Copy out the records below with every "Viewport" replaced by "Screen size" and everything else unchanged. Leave the pictures out.

※ ※ ※

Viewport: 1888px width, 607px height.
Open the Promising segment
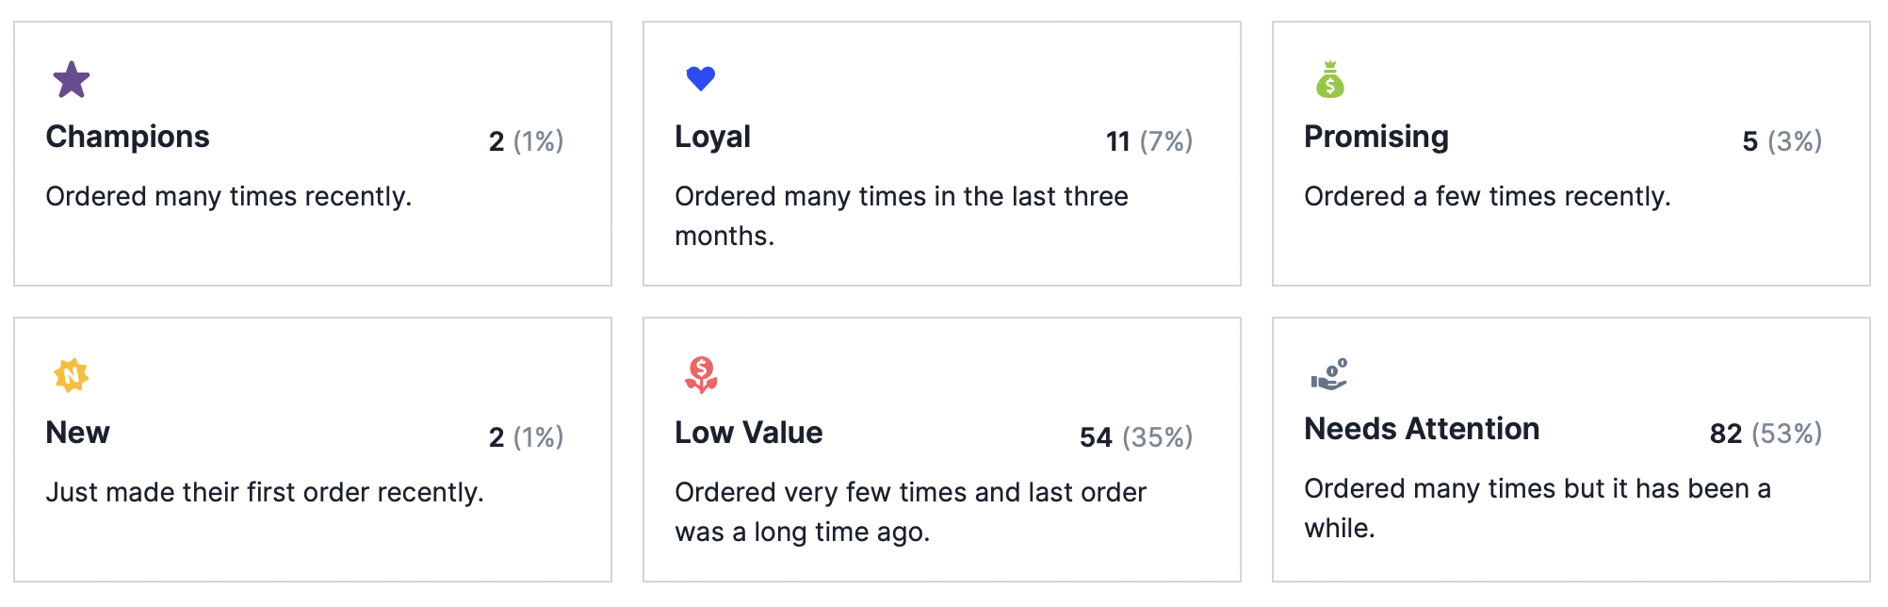[x=1375, y=138]
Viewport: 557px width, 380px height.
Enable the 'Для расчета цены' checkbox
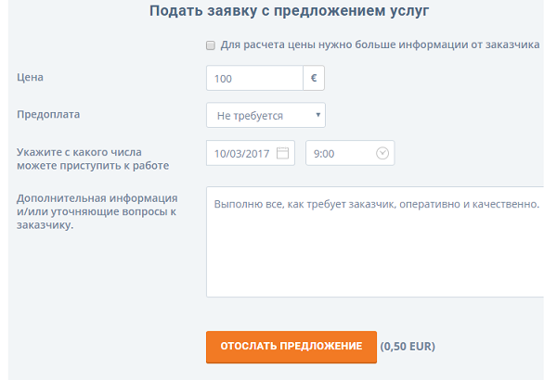click(211, 44)
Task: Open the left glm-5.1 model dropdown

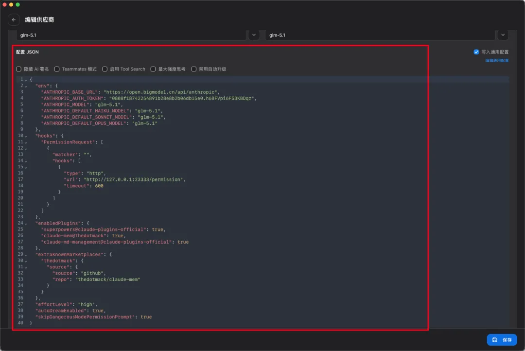Action: 254,35
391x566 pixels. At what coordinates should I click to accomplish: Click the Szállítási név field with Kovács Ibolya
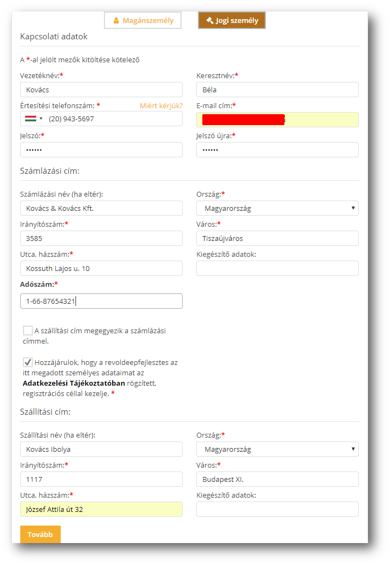[x=101, y=449]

※ ※ ※

WRITTEN SOLUTION:
Screen size: 1888px width, 607px height.
Open the Promising segment
[x=1375, y=138]
Screen size: 557px width, 380px height.
Enable the 'Для расчета цены' checkbox
click(211, 44)
Task: Open the left glm-5.1 model dropdown

Action: 254,35
391x566 pixels. At what coordinates should I click to accomplish: Click the Szállítási név field with Kovács Ibolya
[x=101, y=449]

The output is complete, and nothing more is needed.